A veces, cuando nos tocaba dormir en Moquegua, salíamos a la terraza del hotel, el Flaco sacaba la guitarra y me decía: “Una más, para acompañar la noche y soñar mejor”. Y tocaba La Nochera o Balderrama, bajito, como si fuera un rezo. Yo lo escuchaba, y sentía que el tiempo se borraba. Que ese sonido me unía otra vez con mi infancia, con mi viejo, con todo lo que amaba sin decirlo.
El tiempo se encargó de separarnos, me vine a Lima a trabajar y dejamos de vernos por muchos años. El día que el Flaco se fue, me quedé mudo y lloré. Lloré solo en mi casa y no supe qué hacer con tanto silencio. Era como si se hubiera apagado una frecuencia del aire, una de esas que no se oyen pero se sienten. De pronto, sin pensarlo, agarré la guitarra y empecé a tocar “Zamba por vos”. Casi no recordaba los acordes, pero en medio del punteo sentí que algo —o alguien— me acompañaba.
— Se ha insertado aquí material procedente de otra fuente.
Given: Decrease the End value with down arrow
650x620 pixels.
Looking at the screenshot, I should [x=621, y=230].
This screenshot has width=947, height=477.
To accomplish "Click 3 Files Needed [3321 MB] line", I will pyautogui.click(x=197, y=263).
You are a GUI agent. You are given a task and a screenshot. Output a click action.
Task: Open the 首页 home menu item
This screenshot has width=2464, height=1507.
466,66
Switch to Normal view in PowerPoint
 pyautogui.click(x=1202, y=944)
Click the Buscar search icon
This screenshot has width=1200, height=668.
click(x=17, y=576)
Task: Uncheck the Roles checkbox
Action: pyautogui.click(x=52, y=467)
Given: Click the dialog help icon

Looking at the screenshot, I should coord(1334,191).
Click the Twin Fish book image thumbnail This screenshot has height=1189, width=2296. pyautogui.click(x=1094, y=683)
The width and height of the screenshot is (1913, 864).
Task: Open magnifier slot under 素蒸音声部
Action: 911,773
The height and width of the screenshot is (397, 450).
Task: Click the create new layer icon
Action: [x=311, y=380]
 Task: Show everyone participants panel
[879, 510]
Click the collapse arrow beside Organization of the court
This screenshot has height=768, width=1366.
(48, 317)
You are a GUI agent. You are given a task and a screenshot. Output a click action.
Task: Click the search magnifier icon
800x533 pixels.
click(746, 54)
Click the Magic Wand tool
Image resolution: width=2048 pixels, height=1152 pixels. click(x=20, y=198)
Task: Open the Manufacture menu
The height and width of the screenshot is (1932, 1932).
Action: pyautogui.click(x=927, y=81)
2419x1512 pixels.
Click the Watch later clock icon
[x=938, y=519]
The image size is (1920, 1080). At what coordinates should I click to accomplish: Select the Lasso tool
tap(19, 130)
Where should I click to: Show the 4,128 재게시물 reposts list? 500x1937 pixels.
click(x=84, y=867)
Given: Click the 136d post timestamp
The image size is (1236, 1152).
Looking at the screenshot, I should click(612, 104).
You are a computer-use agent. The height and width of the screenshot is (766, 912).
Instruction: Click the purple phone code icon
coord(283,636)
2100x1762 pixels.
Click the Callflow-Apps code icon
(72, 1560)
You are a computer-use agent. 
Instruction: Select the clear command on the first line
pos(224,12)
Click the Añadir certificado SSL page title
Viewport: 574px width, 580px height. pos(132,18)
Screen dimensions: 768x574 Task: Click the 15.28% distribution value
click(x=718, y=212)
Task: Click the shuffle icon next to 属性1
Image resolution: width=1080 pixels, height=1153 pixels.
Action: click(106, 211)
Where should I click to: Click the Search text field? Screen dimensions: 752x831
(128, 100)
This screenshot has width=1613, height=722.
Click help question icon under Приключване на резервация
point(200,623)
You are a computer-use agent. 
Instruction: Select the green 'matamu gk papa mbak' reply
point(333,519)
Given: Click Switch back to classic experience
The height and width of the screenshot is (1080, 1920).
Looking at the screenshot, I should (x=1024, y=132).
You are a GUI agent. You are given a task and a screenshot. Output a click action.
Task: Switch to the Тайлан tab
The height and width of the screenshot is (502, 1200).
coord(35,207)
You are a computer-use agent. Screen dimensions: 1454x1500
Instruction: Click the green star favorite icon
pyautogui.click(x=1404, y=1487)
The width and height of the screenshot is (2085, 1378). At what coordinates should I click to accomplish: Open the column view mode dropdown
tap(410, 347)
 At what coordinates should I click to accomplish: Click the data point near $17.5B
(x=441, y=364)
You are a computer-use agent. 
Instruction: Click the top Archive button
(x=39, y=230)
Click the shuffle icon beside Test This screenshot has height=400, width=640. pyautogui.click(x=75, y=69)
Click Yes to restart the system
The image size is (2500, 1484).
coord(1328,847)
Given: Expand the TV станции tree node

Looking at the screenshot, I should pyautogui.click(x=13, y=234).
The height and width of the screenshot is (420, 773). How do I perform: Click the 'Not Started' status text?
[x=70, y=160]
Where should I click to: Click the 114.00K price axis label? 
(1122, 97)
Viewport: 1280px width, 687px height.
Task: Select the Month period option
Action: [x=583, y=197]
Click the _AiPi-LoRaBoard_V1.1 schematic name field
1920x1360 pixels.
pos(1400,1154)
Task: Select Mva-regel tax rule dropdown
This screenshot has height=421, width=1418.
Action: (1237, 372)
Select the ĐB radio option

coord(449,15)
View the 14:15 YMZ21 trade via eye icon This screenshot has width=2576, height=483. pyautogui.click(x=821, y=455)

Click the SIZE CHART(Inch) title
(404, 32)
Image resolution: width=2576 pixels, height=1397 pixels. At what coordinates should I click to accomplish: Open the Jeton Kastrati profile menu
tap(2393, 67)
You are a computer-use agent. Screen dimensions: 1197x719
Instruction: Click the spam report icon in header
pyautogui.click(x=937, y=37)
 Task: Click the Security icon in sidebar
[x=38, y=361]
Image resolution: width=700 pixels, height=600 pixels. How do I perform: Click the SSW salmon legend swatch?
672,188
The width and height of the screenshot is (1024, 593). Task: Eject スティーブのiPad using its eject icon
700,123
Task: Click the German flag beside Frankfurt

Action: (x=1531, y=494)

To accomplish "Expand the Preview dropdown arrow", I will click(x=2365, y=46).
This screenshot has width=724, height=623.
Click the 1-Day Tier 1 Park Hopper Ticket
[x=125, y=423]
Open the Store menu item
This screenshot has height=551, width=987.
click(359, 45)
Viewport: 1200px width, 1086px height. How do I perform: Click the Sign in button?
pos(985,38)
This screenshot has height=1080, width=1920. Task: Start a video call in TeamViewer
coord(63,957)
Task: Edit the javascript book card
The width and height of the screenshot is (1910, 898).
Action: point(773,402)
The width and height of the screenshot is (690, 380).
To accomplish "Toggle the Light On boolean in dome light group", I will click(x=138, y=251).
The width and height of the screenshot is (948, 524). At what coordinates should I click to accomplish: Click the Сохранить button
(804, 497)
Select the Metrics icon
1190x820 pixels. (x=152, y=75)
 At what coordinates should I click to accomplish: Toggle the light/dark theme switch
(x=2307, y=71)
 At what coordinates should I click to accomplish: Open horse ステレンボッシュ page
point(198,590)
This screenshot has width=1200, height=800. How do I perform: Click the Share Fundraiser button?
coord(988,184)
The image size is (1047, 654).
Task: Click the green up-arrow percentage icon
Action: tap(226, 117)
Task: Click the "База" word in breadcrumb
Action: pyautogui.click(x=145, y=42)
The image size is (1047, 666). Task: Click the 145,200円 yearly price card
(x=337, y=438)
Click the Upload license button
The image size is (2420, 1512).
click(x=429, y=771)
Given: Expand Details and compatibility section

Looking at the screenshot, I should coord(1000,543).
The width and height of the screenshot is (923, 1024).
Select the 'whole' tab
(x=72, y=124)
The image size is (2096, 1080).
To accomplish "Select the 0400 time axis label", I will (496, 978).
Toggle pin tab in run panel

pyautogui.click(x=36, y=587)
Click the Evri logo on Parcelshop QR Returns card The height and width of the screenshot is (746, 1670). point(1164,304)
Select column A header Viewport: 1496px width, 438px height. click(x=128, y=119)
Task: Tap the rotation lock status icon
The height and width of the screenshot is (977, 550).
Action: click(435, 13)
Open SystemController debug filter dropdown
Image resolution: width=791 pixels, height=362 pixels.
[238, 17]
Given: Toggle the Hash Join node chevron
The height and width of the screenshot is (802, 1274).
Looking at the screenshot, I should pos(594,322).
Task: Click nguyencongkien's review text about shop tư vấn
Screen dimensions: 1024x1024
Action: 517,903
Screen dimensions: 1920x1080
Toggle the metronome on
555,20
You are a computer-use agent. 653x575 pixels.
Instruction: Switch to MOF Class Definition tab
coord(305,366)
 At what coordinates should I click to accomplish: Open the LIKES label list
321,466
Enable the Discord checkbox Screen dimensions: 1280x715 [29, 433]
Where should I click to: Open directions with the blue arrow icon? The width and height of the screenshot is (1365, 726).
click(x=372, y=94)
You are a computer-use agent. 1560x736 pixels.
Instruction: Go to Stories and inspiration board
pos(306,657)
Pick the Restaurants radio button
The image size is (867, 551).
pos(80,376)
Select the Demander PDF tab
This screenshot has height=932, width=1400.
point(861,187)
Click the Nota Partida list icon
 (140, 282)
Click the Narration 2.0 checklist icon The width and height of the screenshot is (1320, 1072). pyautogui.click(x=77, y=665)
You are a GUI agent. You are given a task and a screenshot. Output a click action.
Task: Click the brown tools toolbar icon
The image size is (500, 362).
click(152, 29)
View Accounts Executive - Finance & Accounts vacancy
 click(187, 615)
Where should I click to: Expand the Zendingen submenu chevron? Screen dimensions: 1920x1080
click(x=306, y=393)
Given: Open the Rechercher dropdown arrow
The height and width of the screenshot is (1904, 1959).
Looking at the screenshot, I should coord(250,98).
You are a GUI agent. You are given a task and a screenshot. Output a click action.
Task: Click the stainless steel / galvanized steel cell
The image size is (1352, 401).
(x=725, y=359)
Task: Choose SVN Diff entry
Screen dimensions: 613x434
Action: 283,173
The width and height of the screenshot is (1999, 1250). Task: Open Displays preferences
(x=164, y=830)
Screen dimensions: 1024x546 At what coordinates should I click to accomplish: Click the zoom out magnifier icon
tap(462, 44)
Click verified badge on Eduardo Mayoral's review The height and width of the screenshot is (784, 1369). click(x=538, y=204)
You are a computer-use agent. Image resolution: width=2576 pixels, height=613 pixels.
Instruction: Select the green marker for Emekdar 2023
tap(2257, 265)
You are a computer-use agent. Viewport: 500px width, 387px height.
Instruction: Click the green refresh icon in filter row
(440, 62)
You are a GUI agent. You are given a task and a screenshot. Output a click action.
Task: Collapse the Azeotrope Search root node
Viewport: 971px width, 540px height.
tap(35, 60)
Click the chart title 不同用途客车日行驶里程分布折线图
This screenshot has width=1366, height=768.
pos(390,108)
Y ahí lo entendí: el Flaco no se había ido del todo. Se había quedado en las cuerdas, en mi forma de rasguear, en mi manera de sentir la música.
Desde entonces, cada vez que agarro la guitarra, cierro los ojos igual que él. Dejo que mis dedos vayan despacio, que la zamba me lleve donde quiera. Y siempre, en algún momento, escucho su voz, fuerte, sentida, casi como el viento del sur, diciéndome:
—Cante, Gato… cante fuerte, deje que la emoción brote.
Entonces sonrío, porque sé que el Flaco anda cerca. A veces en el eco de una zamba, a veces en el olor de mi copa de pisco, a veces en la curva de una carretera. Fue mi maestro sin proponérselo, mi amigo sin buscarlo, y el puente entre mi viejo y yo.
Gracias a él aprendí que tocar la guitarra es una forma de rezar. Que la música no se enseña: se contagia. Y que hay canciones que no terminan nunca… solo cambian de voz.
Así que, cada vez que toco, lo hago por los dos. Por el niño que lo miraba con los ojos llenos de agüita, y por el hombre que tuvo la suerte de llamarlo amigo. Porque en cada zamba que canto, el Flaco vuelve —flaco, sonriente y eterno— a sentarse a mi lado, guitarra en mano, y el mundo, una vez más, se detiene.